Quadro de Almandrade

Por Raisa Santos


Almandrade não usa frases em suas poesias. Mas escreve esta sobre vampiros no primeiro quadro de fundo colorido do corredor da galeria.

A exposição do arquiteto, poeta e artista plástico baiano começa no primeiro ambiente da unidade Jardins da Galeria Baró. Todo o espaço é pintado de branco, inclusive o piso. Seus quadros, em tamanho próximo de um papel A4, algumas vezes parecem fazer parte da parede, já que cor e textura são muito parecidas.
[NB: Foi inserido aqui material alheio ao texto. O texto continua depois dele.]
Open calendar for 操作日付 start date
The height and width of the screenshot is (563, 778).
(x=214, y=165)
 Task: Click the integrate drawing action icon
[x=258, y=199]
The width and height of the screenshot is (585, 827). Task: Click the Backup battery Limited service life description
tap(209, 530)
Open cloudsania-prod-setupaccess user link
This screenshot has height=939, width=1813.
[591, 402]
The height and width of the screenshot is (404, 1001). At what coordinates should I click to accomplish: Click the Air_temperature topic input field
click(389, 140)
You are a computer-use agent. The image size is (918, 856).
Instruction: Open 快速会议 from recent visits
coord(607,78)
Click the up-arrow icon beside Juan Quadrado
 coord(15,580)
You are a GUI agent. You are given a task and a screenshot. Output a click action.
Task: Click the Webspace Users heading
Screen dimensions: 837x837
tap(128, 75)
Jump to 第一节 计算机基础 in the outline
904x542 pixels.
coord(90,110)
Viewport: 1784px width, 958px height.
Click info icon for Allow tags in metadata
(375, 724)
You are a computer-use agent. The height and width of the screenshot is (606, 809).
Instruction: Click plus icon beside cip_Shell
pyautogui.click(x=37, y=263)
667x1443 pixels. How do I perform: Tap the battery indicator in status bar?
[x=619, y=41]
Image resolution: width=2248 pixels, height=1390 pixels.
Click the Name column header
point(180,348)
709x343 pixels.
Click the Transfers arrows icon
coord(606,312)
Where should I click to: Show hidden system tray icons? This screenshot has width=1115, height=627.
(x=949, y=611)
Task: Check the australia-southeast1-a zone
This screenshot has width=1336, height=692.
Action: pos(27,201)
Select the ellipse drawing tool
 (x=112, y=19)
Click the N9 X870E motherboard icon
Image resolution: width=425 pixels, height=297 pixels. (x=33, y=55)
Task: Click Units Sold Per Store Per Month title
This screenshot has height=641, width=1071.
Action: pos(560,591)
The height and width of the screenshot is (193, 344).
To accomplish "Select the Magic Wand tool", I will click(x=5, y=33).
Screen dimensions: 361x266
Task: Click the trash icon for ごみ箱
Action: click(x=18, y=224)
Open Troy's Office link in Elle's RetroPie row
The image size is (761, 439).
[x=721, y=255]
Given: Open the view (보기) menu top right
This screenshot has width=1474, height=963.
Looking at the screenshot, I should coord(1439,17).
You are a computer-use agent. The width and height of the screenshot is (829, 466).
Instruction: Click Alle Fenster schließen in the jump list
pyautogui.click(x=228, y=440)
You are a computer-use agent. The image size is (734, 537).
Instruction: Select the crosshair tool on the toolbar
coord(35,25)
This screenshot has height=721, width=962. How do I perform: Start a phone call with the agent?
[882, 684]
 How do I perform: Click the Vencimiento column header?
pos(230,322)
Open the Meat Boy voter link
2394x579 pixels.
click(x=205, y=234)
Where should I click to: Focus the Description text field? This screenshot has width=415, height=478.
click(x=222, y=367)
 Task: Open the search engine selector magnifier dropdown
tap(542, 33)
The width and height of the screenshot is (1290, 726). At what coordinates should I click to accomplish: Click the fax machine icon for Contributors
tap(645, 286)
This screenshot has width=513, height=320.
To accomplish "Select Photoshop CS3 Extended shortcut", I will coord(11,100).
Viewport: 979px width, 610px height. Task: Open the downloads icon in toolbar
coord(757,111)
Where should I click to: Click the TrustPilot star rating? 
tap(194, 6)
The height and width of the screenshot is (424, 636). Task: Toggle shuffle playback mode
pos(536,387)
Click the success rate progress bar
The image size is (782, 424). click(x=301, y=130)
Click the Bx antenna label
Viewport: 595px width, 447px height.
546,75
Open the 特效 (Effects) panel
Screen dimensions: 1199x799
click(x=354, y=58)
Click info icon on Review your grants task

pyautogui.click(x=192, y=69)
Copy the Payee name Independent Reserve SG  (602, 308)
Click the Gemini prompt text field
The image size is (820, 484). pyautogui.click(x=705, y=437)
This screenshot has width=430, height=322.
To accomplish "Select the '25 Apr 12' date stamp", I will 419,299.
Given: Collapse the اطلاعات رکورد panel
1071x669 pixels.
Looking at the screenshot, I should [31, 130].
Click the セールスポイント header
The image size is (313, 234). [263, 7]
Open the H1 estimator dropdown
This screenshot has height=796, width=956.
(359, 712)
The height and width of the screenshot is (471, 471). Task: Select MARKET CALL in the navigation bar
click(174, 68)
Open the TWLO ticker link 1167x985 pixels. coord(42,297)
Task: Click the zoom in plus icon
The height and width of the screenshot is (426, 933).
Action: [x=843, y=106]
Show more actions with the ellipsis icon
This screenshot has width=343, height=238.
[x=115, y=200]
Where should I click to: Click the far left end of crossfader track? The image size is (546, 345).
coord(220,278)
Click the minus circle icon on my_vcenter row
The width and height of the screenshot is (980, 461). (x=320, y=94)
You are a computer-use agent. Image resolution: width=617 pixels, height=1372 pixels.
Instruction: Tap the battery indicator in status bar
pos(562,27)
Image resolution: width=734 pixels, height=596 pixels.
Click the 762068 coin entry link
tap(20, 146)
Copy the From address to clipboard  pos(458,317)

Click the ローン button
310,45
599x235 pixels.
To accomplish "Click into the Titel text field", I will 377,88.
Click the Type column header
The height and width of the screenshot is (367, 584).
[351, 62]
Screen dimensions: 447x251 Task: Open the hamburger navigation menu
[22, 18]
Renato Bomfim, produtor da Galeria, disse que “o espaço foi pintado para receber as obras, mas o artista também fez retoques”, o que causa esse efeito de aproximação.

Foto: Raisa Santos



Como as composições são basicamente linhas retas com letras e alguma figura geométrica (quadrado, retângulo ou círculo), o branco tem um efeito até de uma certa confusão na visão à luz do dia. Os quadros são muito semelhantes na técnica, mas causam curiosidade. Parecem uma espécie de teste psicotécnico, como se o espectador precisasse adivinhar o que está faltando ou qual é a continuação.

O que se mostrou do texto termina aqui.